━━━━━ EXCERPTED TEXT ━━━━━

Low-Income Children and Health Insurance: Old News and New Realities

Sara Rosenbaum, JD and Peter Budetti, MD, JD

Department of Health Policy
School of Public Health and Health Services
George Washington University Medical Center
Washington, DC 20006
Feinberg School of Medicine
Northwestern University
Chicago, IL 60611

Abbreviations: SCHIP, State Children’s Health Insurance Program

This supplement of Pediatrics presents a series of articles on the State Children’s Health Insurance Program (SCHIP). These articles represent a unique collaborative effort among nationally recognized experts in child health services research, the Agency for Healthcare Research and Quality, The David and Lucile Packard Foundation, and the Health Resources and Services Administration. It is fair to say that these studies are appearing at a momentous time in the evolution of US child health policy. The central challenge that lies ahead is to ensure that their important findings make their way into the extraordinary debate over the future of US health policy that is underway now in the 108th Congress.

Enacted in 1997, SCHIP had as its central purpose the extension of publicly supported health insurance to uninsured low-income children whose family incomes exceeded Medicaid eligibility levels. SCHIP offered an alternative to existing Medicaid eligibility options for near-poor children whose financial circumstances placed them beyond the poverty level at which Medicaid coverage for children is mandatory; enactment of SCHIP reflected states’ concerns regarding additional expansion of the Medicaid legal entitlement. The response to SCHIP was rapid and dramatic: within 3 years, all states had implemented the program1 and by June 2002, enrollment had surpassed 3.6 million.2 States used SCHIP funds to establish separate programs, expand Medicaid, or implement a combination of the 2 approaches.

SCHIP bears some similarities to its far-larger Medicaid companion, which in 2001 enrolled 17 million children.3 Both programs enable states to secure federal matching funds to support health insurance for low-income children. Both envision comprehensive benefits coverage (Medicaid on a mandatory basis and SCHIP by option). Both emphasize outreach and enrollment assistance to families with children.

However, SCHIP and Medicaid also differ profoundly. Medicaid is a federal legal entitlement that contains 2 basic guarantees. First, all eligible and enrolled children will receive coverage for comprehensive, federally defined benefits. Second, within broad statutory limits, participating states will receive open-ended federal financial support regardless of the comprehensiveness of their programs or generosity of their eligibility levels. Thus, states that elect to invest extensively in children’s health insurance gain a federal legal promise of full partnership in their plans.

SCHIP on the other hand eschews a state entitlement to open-ended financing in favor of aggregate, nationwide upper spending limits accompanied by elaborate formulas for reallocation of unspent state funds. Because SCHIP contains overall federal spending limits that could expose participating states to unfunded coverage obligations, the legislation specifically creates no legal entitlement for children. In recognition of the aggregate federal spending limit, federal law also gives states considerable flexibility over both benefit design and children’s eligibility and enrollment rights. A state that elects to establish a separate SCHIP program rather than using its allotment to expand Medicaid can calibrate benefits to commercial insurance norms and limit coverage for chronic illness and disability. States also can use expanded cost-sharing techniques and, perhaps most important, can queue eligible children. In short, compared with Medicaid, SCHIP allows states far greater control over the amount of resources to be expended on the coverage of near-poor Medicaid-ineligible children in recognition of the federal government’s own self-imposed constraints.

━━━━━

• _QUESTIONS TO ANSWER_:
a) According to the excerpt on SCHIP, how many children did Medicaid enroll in 2001?
b) Copy the part of the excerpt on SCHIP from "This supplement of" to "the 108th Congress.".

━━━━━ RECORDED INFORMATION ━━━━━

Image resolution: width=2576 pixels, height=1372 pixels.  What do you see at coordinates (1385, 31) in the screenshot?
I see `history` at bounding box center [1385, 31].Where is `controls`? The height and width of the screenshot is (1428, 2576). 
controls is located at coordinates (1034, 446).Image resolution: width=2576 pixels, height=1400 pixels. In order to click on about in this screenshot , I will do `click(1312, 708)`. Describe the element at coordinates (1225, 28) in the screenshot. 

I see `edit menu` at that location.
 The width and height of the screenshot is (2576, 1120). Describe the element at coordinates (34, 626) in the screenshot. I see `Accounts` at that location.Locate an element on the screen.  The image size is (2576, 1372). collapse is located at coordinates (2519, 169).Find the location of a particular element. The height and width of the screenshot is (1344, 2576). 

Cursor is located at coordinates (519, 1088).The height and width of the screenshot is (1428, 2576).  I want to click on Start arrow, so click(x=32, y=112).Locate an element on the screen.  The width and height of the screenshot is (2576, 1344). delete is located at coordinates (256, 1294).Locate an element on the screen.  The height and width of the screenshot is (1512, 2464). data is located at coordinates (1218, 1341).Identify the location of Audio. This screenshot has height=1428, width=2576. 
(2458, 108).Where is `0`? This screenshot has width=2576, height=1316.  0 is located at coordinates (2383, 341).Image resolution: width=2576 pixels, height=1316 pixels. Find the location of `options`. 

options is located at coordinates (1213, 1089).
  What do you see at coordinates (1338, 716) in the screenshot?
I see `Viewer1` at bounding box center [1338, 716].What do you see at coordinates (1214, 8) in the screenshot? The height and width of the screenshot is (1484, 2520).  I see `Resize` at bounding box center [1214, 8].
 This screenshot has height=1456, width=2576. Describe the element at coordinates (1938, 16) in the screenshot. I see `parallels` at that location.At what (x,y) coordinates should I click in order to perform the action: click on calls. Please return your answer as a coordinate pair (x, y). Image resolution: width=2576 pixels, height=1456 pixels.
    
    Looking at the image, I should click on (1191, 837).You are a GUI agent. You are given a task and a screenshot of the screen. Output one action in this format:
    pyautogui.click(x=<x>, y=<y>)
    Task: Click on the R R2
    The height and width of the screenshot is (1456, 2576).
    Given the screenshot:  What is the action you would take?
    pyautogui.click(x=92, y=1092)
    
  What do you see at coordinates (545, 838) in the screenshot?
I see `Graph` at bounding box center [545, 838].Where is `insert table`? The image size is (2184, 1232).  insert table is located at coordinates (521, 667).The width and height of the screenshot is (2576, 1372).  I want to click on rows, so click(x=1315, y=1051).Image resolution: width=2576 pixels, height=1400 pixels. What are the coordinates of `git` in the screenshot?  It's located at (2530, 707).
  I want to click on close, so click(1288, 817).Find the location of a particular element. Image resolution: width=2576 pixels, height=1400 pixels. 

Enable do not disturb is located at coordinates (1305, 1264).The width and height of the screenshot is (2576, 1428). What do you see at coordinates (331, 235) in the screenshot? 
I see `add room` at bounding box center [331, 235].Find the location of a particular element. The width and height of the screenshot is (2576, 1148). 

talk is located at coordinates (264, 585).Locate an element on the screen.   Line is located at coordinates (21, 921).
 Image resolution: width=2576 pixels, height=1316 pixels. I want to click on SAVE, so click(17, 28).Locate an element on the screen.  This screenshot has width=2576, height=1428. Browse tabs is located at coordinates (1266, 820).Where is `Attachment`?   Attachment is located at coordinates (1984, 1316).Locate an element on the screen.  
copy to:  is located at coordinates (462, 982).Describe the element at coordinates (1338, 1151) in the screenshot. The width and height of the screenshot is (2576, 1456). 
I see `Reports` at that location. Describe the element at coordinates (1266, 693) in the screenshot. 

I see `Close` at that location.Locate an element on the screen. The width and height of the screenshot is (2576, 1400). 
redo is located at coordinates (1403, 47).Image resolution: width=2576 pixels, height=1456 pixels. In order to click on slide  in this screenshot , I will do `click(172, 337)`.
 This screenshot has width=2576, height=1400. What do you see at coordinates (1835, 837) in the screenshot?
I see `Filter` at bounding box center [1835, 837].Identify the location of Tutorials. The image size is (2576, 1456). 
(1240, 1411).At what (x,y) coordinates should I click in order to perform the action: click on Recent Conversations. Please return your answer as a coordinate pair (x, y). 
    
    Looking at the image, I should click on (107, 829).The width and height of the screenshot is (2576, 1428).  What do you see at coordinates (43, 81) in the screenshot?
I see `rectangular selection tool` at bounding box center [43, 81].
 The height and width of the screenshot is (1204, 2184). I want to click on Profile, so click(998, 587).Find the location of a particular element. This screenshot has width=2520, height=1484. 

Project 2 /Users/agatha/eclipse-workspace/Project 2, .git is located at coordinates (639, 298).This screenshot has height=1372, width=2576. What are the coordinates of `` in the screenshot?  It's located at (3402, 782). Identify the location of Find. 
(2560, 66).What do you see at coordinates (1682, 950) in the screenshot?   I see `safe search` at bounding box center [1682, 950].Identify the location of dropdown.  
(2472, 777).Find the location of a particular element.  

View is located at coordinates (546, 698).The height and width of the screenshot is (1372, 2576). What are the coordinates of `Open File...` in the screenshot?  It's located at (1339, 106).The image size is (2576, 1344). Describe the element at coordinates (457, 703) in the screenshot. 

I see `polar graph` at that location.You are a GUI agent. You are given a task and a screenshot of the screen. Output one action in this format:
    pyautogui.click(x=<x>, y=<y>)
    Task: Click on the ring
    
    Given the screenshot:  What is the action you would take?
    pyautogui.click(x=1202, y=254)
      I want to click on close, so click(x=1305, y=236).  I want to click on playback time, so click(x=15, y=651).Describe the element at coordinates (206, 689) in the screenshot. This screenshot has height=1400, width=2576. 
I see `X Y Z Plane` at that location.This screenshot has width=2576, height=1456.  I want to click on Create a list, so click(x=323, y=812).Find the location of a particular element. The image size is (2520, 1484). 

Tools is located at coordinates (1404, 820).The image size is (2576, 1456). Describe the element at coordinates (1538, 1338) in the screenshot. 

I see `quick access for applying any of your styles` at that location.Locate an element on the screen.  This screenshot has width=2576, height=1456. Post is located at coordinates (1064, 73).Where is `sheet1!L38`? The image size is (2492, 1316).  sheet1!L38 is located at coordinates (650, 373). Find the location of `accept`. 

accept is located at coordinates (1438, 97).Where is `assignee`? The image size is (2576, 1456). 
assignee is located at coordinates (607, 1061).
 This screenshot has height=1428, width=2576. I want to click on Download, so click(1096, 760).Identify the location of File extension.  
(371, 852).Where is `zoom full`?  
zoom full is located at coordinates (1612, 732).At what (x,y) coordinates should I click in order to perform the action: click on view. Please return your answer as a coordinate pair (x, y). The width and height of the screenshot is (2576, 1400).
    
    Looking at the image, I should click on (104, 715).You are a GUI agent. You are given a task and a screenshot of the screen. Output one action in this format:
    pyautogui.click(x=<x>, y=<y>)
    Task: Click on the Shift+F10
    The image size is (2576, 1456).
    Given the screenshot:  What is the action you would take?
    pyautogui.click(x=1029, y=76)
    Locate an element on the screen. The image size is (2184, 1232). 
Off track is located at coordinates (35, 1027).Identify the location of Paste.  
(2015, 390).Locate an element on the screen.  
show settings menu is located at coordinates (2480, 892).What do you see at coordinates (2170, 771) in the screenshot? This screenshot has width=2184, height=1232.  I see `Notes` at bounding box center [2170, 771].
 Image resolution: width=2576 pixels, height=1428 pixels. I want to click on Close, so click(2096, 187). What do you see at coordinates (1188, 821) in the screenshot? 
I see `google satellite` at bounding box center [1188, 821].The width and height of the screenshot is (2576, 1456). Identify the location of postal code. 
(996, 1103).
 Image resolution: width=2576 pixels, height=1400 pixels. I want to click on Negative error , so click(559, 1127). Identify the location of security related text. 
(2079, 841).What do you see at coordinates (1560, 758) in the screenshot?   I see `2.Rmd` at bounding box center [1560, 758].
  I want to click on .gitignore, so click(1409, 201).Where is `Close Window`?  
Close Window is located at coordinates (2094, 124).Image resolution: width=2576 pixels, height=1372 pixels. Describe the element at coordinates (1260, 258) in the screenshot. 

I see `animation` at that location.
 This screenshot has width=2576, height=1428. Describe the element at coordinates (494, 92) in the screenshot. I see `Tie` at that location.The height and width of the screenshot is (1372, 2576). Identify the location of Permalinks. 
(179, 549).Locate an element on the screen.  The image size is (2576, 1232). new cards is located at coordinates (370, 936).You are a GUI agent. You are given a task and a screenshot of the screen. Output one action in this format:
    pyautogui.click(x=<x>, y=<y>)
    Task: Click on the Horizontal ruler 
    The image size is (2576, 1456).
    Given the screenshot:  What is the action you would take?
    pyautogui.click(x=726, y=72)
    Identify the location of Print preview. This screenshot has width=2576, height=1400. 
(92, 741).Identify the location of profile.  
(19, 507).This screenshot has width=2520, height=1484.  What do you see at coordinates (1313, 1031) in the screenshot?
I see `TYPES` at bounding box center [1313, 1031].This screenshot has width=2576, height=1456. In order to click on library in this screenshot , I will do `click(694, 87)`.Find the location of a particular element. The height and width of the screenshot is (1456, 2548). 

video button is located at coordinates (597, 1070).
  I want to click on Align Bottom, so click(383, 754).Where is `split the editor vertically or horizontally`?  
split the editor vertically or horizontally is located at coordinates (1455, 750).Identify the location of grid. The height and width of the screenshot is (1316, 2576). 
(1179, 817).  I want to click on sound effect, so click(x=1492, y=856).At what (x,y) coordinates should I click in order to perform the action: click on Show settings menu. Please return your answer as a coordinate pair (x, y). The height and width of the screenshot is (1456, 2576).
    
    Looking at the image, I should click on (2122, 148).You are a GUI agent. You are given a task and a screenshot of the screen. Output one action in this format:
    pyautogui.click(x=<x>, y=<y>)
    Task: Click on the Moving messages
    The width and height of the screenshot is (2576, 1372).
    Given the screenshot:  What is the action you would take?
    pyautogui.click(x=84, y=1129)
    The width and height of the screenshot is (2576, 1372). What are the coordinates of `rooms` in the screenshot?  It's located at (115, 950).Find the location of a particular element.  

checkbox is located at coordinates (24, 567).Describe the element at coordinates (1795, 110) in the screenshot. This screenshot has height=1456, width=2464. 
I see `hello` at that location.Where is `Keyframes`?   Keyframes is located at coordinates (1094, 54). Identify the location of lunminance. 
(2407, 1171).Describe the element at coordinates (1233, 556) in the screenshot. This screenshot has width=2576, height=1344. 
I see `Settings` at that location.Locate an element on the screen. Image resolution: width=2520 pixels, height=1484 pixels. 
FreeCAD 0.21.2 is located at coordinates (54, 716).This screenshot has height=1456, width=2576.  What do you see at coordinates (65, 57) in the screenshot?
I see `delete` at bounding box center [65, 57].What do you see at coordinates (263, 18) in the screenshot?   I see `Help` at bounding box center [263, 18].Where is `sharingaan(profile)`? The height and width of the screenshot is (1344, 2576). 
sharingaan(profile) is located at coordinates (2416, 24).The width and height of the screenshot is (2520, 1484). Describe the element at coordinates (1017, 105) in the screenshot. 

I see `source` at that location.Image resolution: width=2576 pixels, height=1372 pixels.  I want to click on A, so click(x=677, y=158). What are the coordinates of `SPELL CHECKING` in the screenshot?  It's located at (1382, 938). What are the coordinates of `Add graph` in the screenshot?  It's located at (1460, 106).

━━━━━

• _SOLUTIONS BY TASK_:
a) 17 million

b)
This supplement of Pediatrics presents a series of articles on the State Children’s Health Insurance Program (SCHIP). These articles represent a unique collaborative effort among nationally recognized experts in child health services research, the Agency for Healthcare Research and Quality, The David and Lucile Packard Foundation, and the Health Resources and Services Administration. It is fair to say that these studies are appearing at a momentous time in the evolution of US child health policy. The central challenge that lies ahead is to ensure that their important findings make their way into the extraordinary debate over the future of US health policy that is underway now in the 108th Congress.